• _Task to carry out_: Extend the news report on ouabain, the African arrow poison studied as a male contraceptive, picking up after its final sentence.

• _Source extract_:
========================================

African arrow poison a prospective male contraceptive?
A plant extract used by African warriors and hunters as a poison on their arrows can lead to a prospective male birth control pill, a team of scientists including one of Indian-origin reveal.
The chemical ouabain, found in the African plants Acokanthera schimperia and Strophanthus gratus, was used by hunters and warriors to cause heart attack.The study showed that in laboratory experiments ouabain could make male rats infertile by impeding their sperm's ability to swim.
However, the effect of the contraceptive is reversible because it works only on mature cells, said researchers including Shameem Sultana Syeda from the University of Minnesota.
But ouabain itself cannot be an option as a contraceptive because of the risk of heart damage, they said in a paper detailed in the Journal of Medicinal Chemistry.
The team designed ouabain analogs that are far more likely to bind to a protein subunit named a4 protein in sperm than to subunits found in heart tissue.

========================================

• _Entries provided_:
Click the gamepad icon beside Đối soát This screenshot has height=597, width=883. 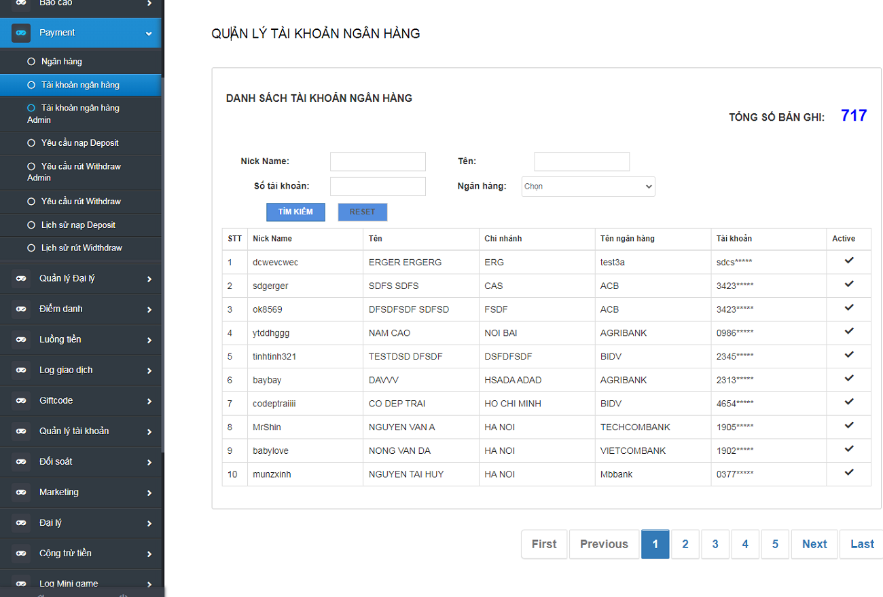21,462
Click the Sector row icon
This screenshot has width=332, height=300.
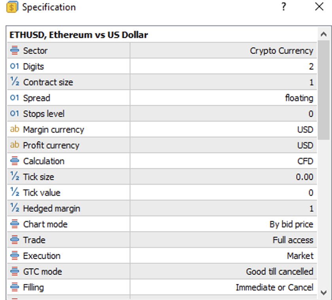point(15,51)
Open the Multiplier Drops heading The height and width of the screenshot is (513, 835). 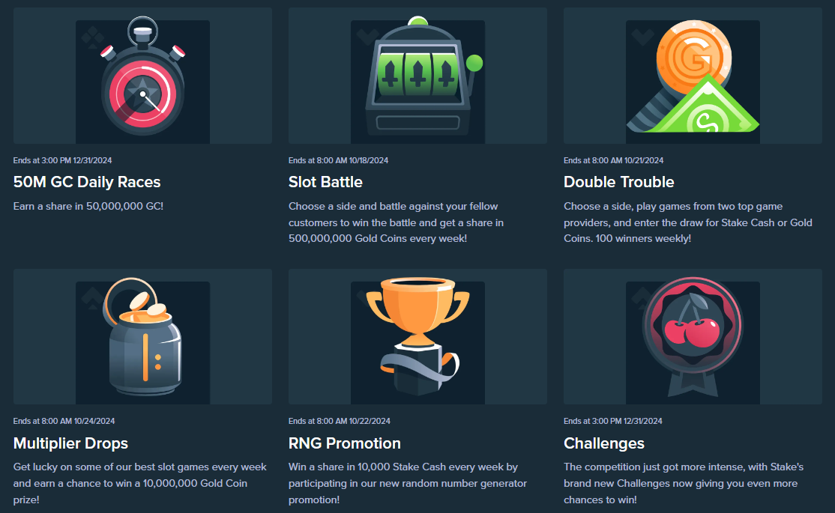[x=70, y=443]
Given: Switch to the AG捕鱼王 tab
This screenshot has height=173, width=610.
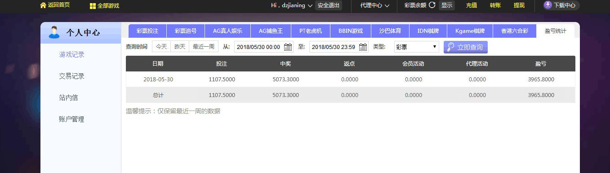Looking at the screenshot, I should point(271,31).
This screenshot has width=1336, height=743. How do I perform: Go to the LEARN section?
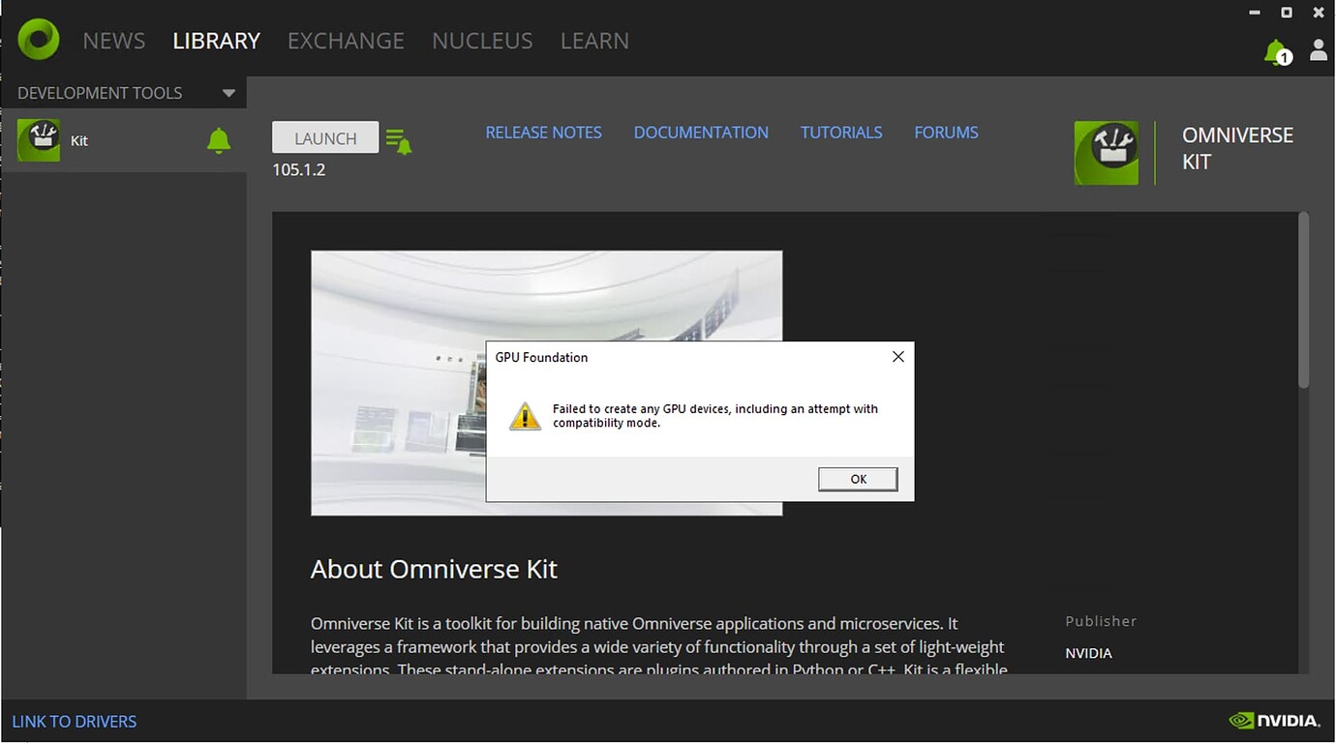[x=594, y=40]
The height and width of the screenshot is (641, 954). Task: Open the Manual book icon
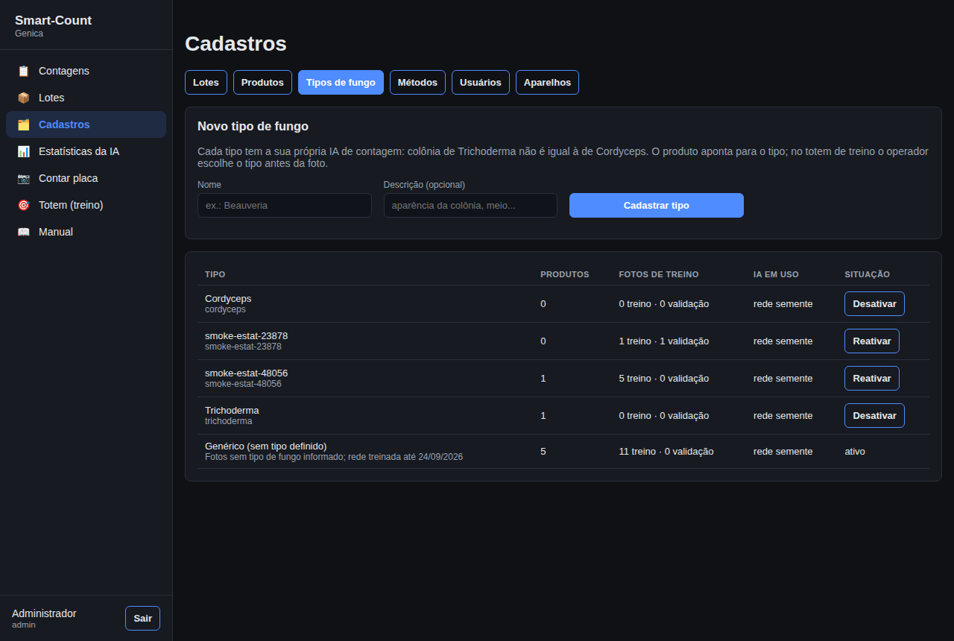(24, 232)
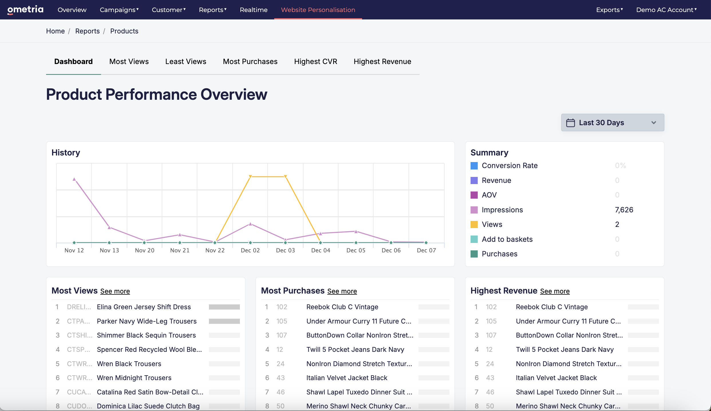
Task: Click See more next to Most Purchases
Action: click(342, 291)
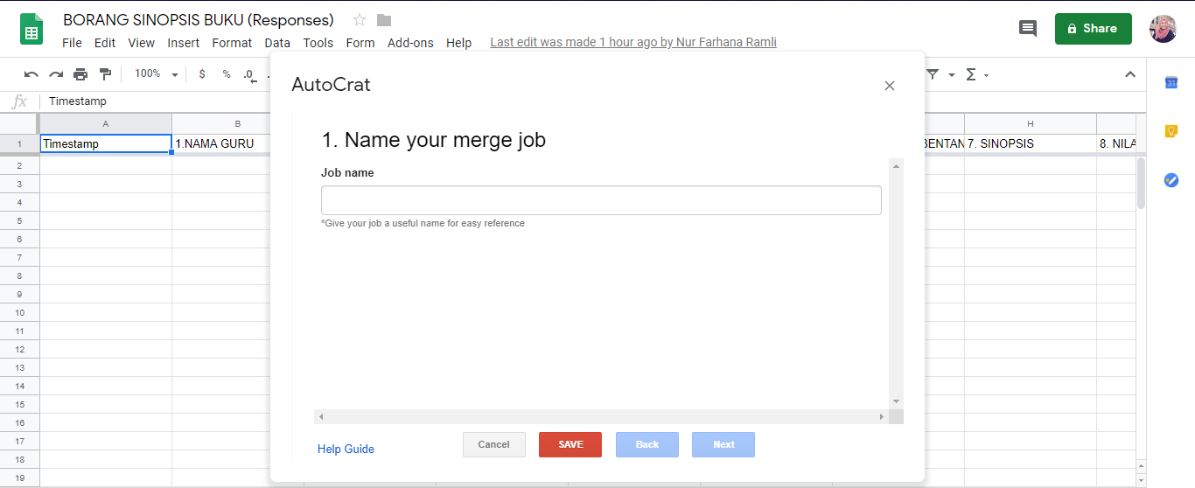Format as currency with the dollar icon
The image size is (1195, 488).
[202, 74]
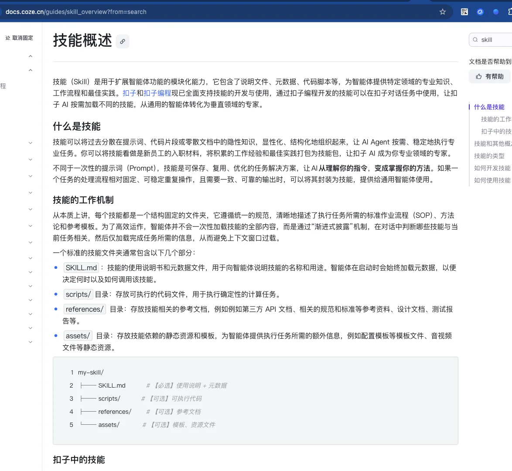Open the QR code extension icon
512x471 pixels.
click(464, 12)
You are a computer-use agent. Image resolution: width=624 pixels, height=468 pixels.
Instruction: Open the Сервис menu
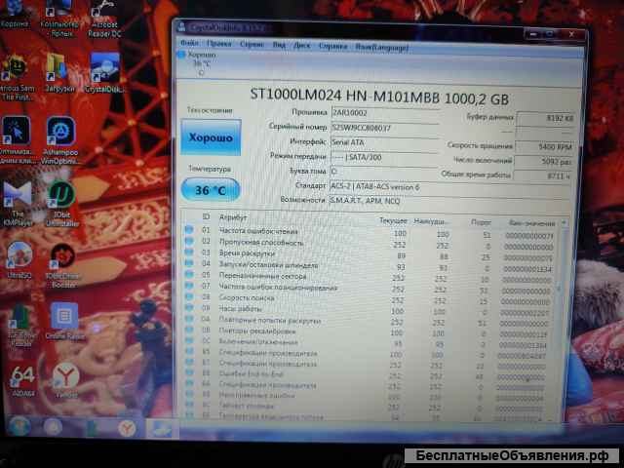[x=251, y=45]
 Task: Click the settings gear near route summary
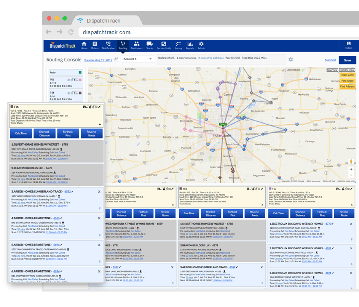(291, 59)
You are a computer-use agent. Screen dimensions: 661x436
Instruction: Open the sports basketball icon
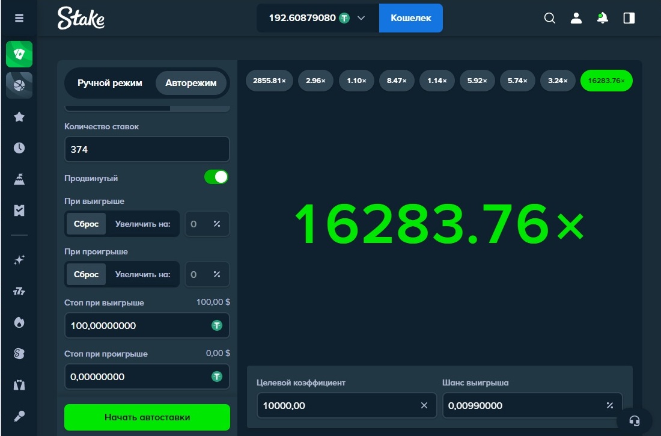[19, 85]
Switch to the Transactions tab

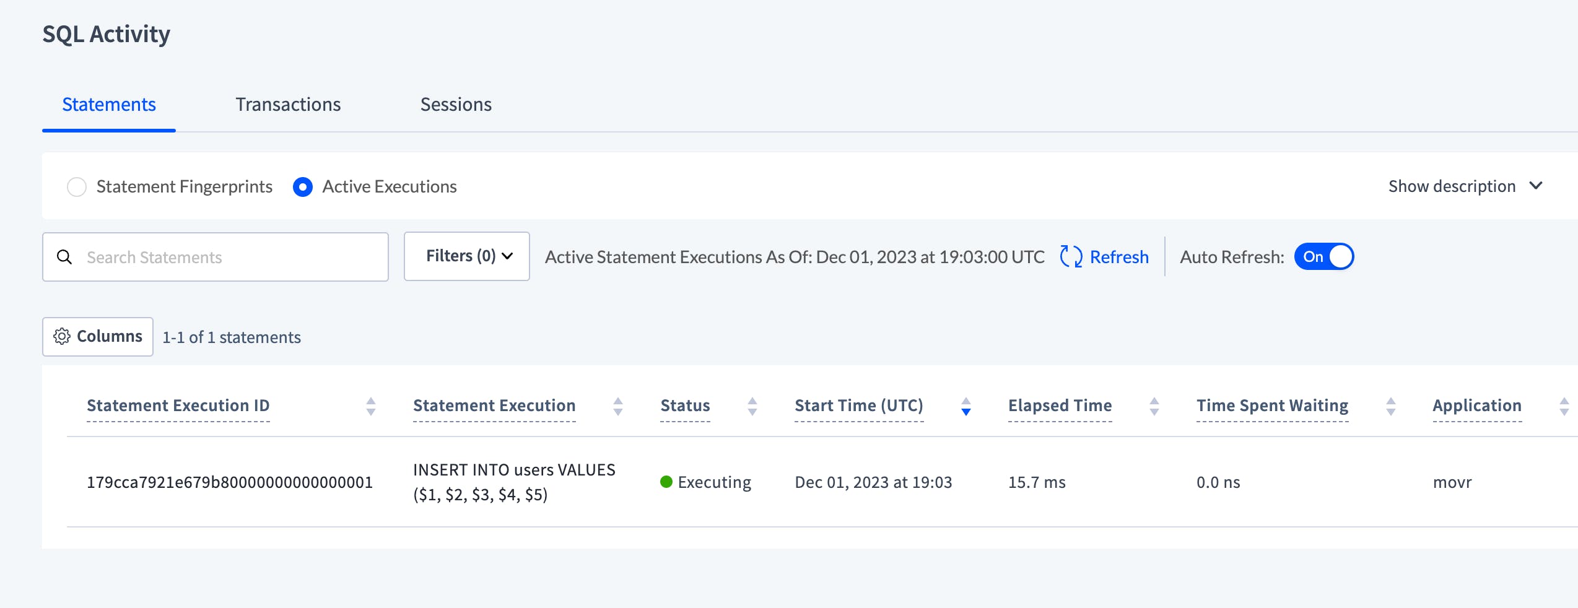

========================================

• _Expected answer_:
By removing a sugar group from ouabain and also replacing its lactone group with a triazole group, the researchers created a derivative that is particularly good at zeroing in on a4 in sperm cells in rats.
Once bound, it interferes with the cells' ability to swim, which is essential to its role in fertilizing an egg, the scientists showed. The compound showed no toxic effects in rats.
Importantly, the researchers noted that the contraceptive effect should be reversible because a4 is only found on mature sperm cells. That means sperm cells produced after stopping treatment with the ouabain derivative should not be affected.